The “GPT flavor” complaint in the Chinese community

Three hours after 4.7 launched, Xiaohongshu started reporting casualties: users said 4.7 started sounding GPT-ish, suspected training involved distilling from GPT.

I personally haven’t felt a strong GPT shift in testing, but the tone does feel slightly different. Could be downstream effects from the new tokenizer, could be a training data change.

Alternatives people floated this week

Roll back to Opus 4.6: Most people report Claude Code no longer shows the 4.6 option, or it force-switches back to 4.7. Only the API subscription mode lets you actually switch. Command: /model claude-opus-4-6[1m].
Sonnet 4.6: With a detailed prompt, performs close to Opus. Currently my daily driver.
OpenAI Codex / GPT-5.4 (high/xhigh): Clear second favorite. Reviews: “quota is much higher than Claude, slower but more consistent.” Enterprise users have already switched. GPT-5.5 drops this week for Pro users; the expectation is OpenAI will pull ahead hard.

My own “correct way” to use 4.7

The official guidance is xhigh + detailed prompts. I tried it and found a compromise:

On 4.6, you could chat-and-fix, adjust as you go, sometimes without fully knowing where you’re heading. On 4.7, even conversation mode has to run like planning mode: state the exact workflow, direct it to where to find files, where to develop, when to spin up an agent team, what role each team member plays.

After stating it, if you’re not fully sure, ask the model to restate it back, then align, then start work. This approach is stable and produces good results.

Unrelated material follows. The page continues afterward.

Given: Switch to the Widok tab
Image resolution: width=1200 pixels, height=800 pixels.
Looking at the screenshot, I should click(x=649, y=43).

But the tokenizer change still burns quota; the official xhigh recommendation is still impractical on a subscription budget. So my final best practice is:

Take the 4.7-style conversation habits, and switch back to 4.6.

Claude’s three most punchable lines

This week I finally wrote these down. Claude’s three most eye-roll-worthy reflexes in Claude Code:

“You’re right.”
“You don’t need to learn this.”
“I recommend using the Anthropic API.”

All three are reflexive reassurances issued before figuring out the actual situation. 4.7 only made this worse.

$100 plan, 50% quota burned in 15 minutes

On 4/21, following the official xhigh recommendation, I burned 50% of my quota in 15 minutes. Good. That gave me 3 hours to clean house, do laundry, work out, take a proper nap, and remember I’m a human being.

Conclusion

Opus 4.7 is bad enough that even the hype voices have gone quiet. GPT-5-level disaster class.

The system card looks like a full upgrade; real-world quota consumption is 2x or worse; Reddit is roasting; the Chinese community’s GPT-flavor casualty reports are surfacing. The official best practice (xhigh + adaptive thinking + detailed prompt) only makes sense for enterprise budgets; for subscribers it’s quota annihilation.

Most practical workaround right now: /model claude-opus-4-6[1m] to roll back to 4.6, carry the 4.7-style planning discipline with you, and wait to see what Sonnet 4.7 looks like.